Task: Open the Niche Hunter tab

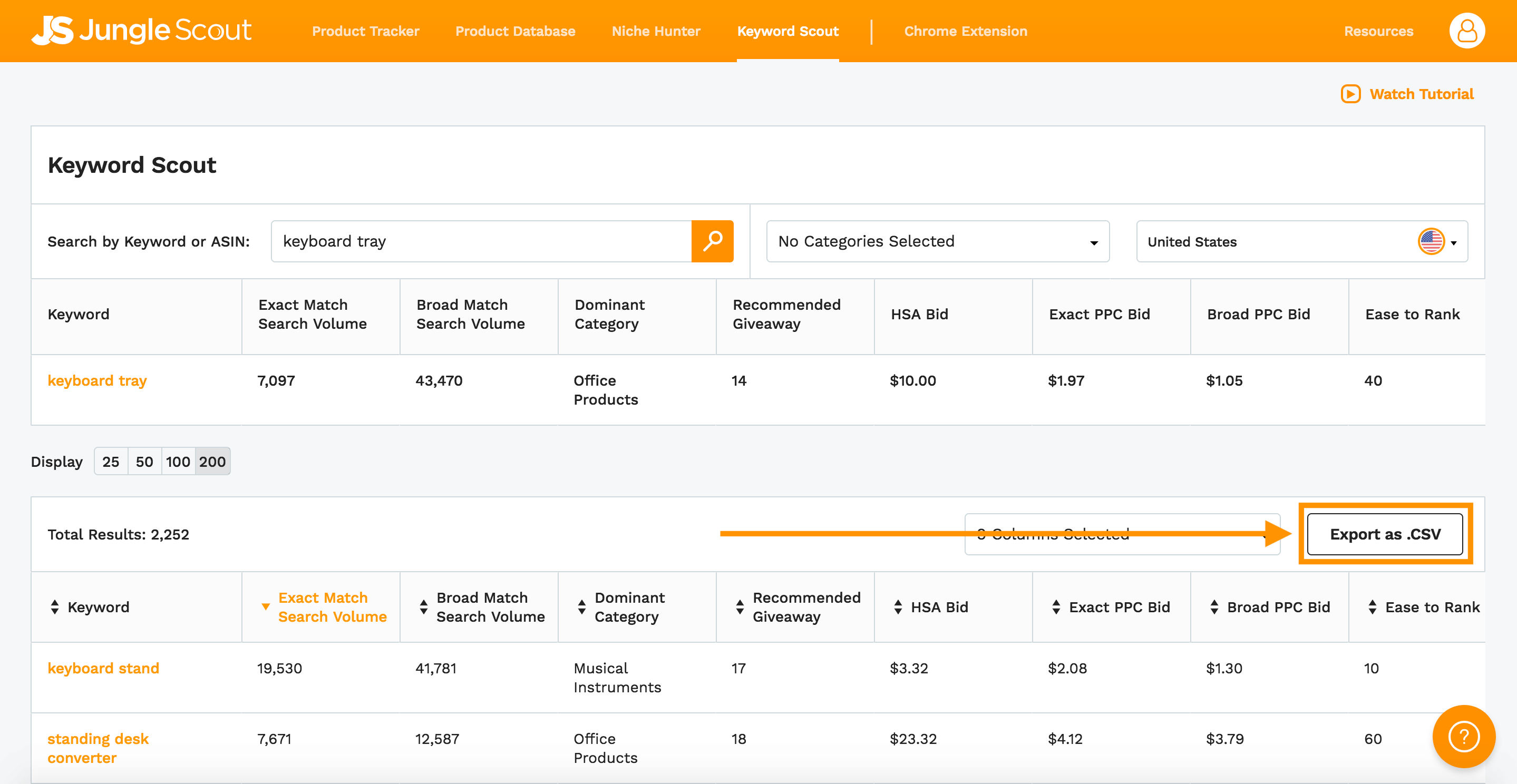Action: coord(655,31)
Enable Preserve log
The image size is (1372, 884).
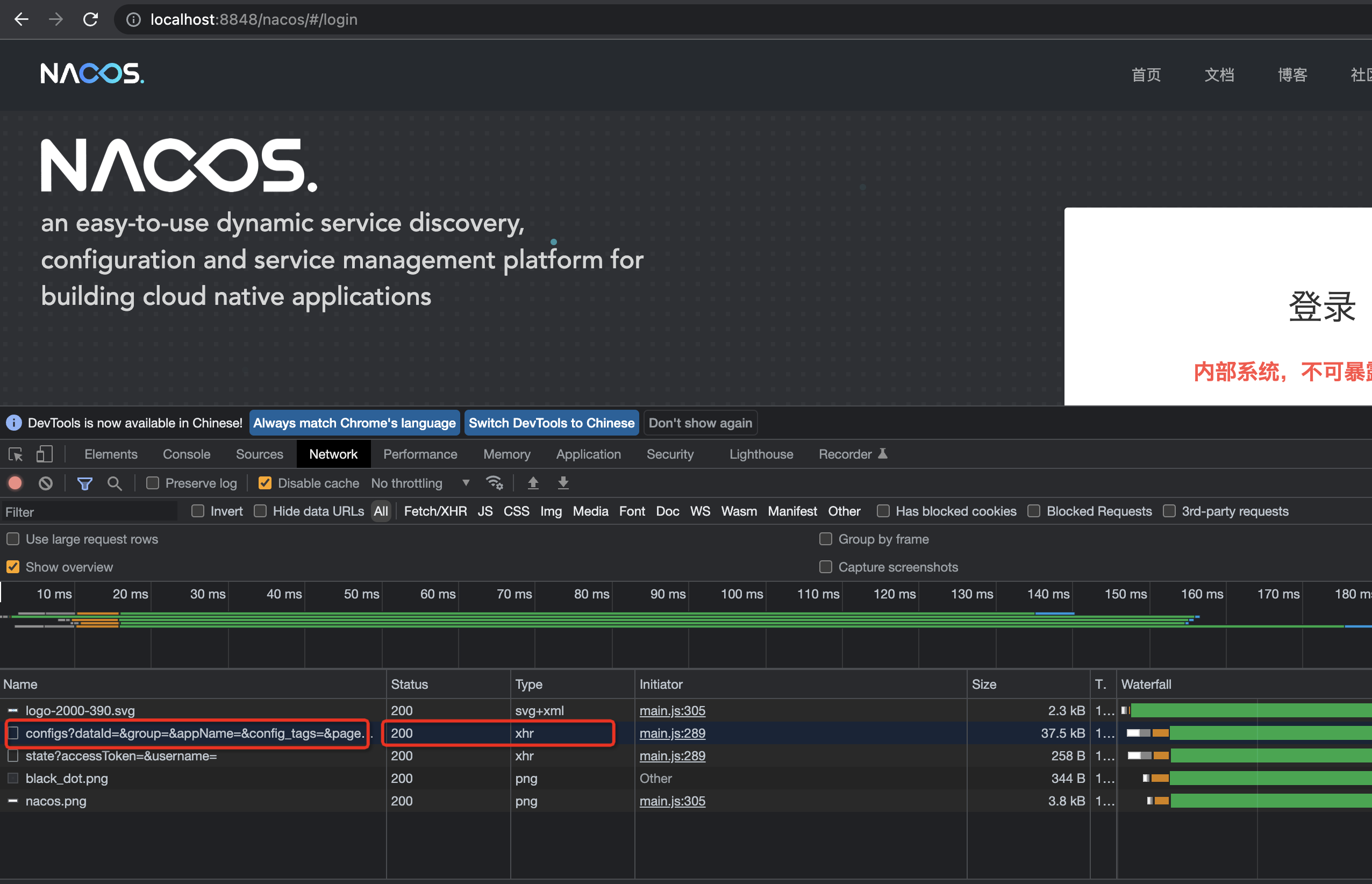coord(152,483)
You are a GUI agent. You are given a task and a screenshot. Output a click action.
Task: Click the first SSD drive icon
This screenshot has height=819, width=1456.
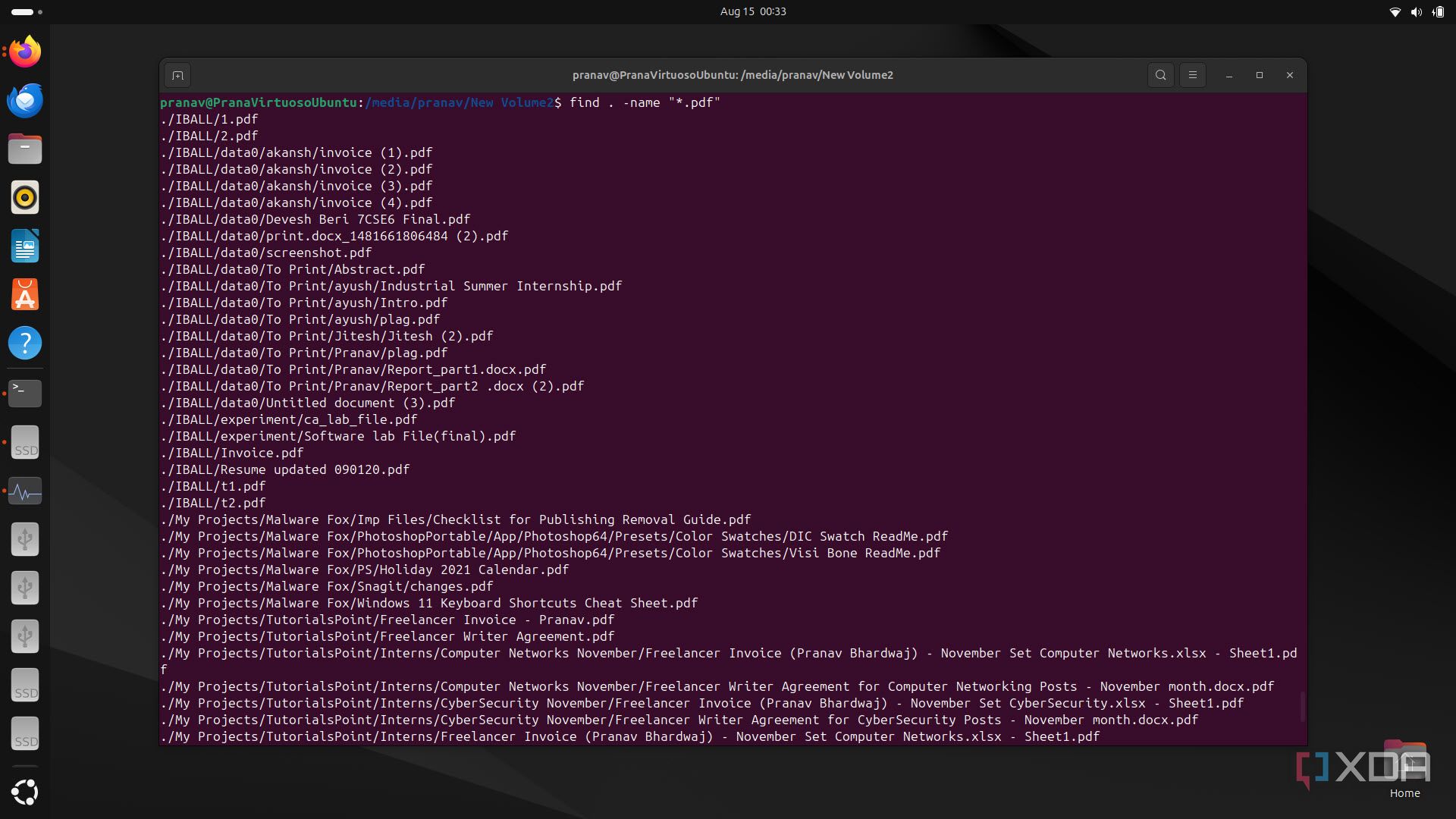(x=25, y=443)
● ● ●
# Problem statement:
Return the data word for word without its pictures.

# Reply:
Task: Open the Niche Hunter tab

Action: coord(655,31)
Enable Preserve log
The image size is (1372, 884).
coord(152,483)
You are a GUI agent. You are given a task and a screenshot. Output a click action.
Task: Click the first SSD drive icon
This screenshot has height=819, width=1456.
(x=25, y=443)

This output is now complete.